[Rows from a screen grounding dataset]
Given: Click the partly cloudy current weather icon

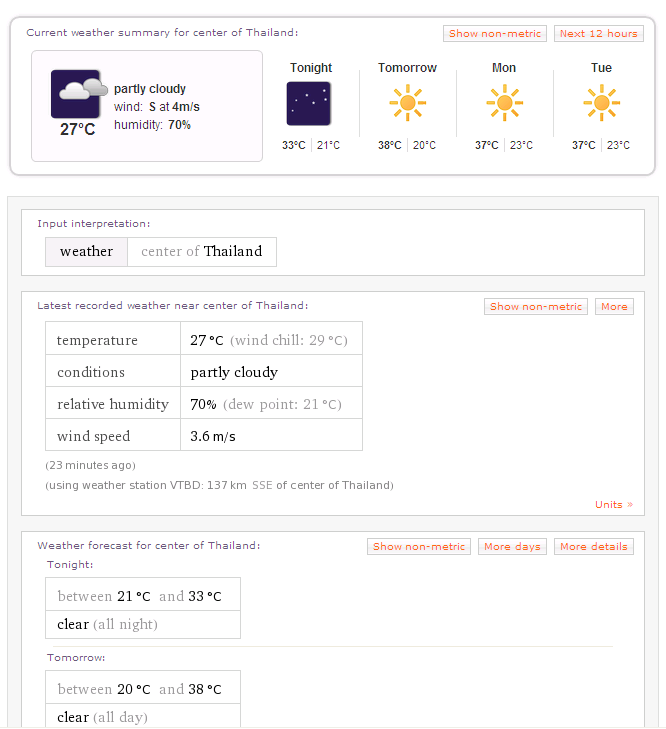Looking at the screenshot, I should (x=78, y=94).
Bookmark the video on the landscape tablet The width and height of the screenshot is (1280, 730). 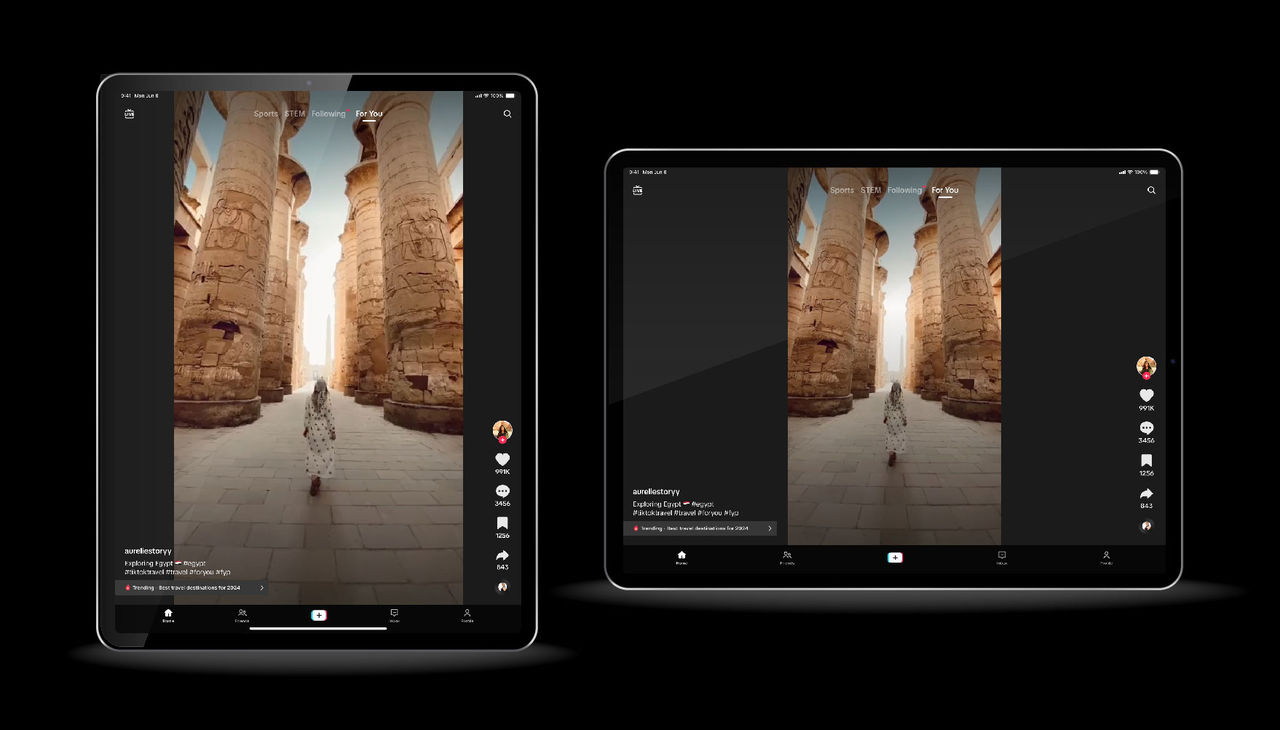click(1146, 461)
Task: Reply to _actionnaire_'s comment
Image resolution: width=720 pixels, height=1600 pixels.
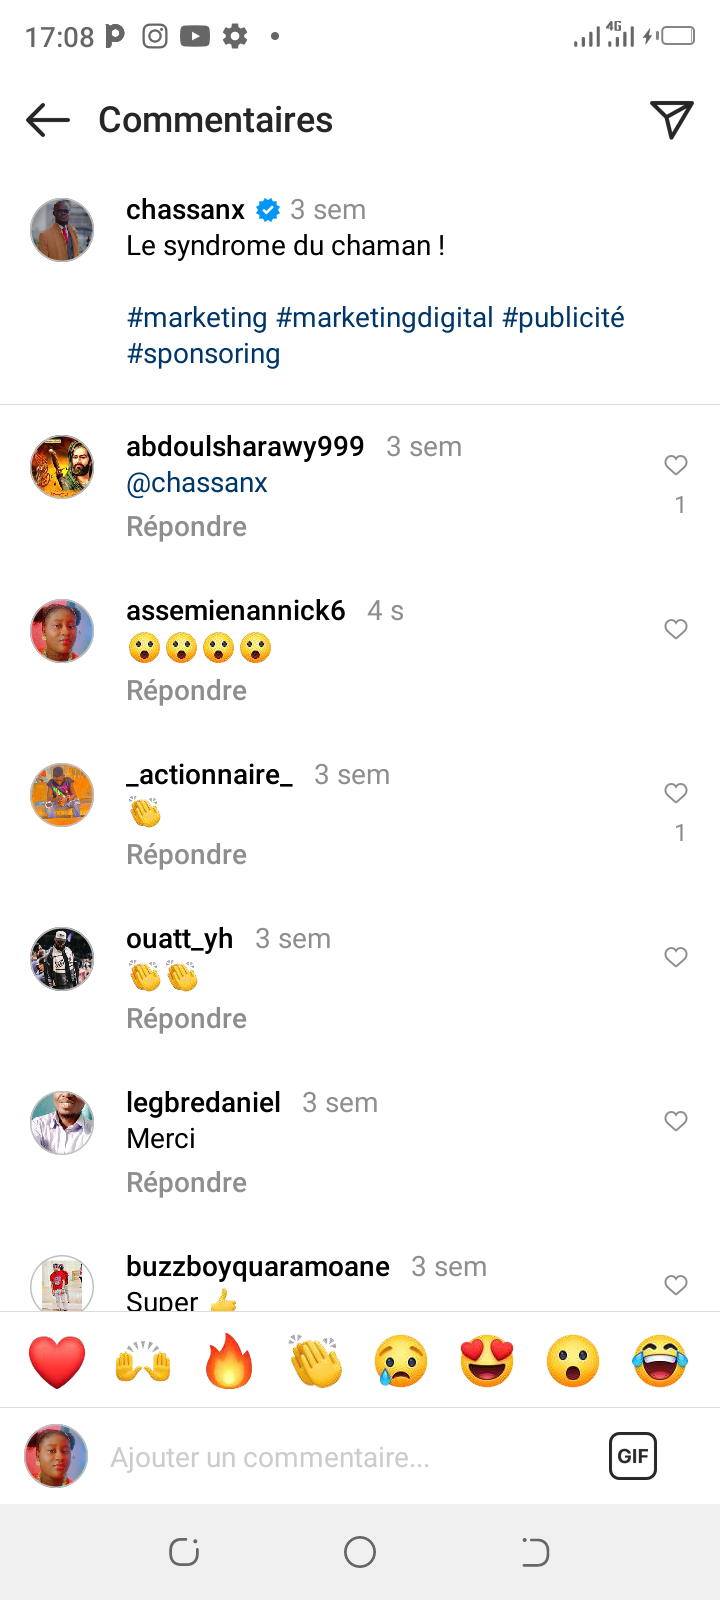Action: pos(186,855)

- PROBLEM TO WORK ON: Rewrite the records from the line containing "Task: Reply to _actionnaire_'s comment" through the end of the records, inclusive, replacing "comment" with "post" and leaving everything else unchanged. Omit the pictures from your answer.

- THE ANSWER:
Task: Reply to _actionnaire_'s post
Image resolution: width=720 pixels, height=1600 pixels.
Action: pos(186,855)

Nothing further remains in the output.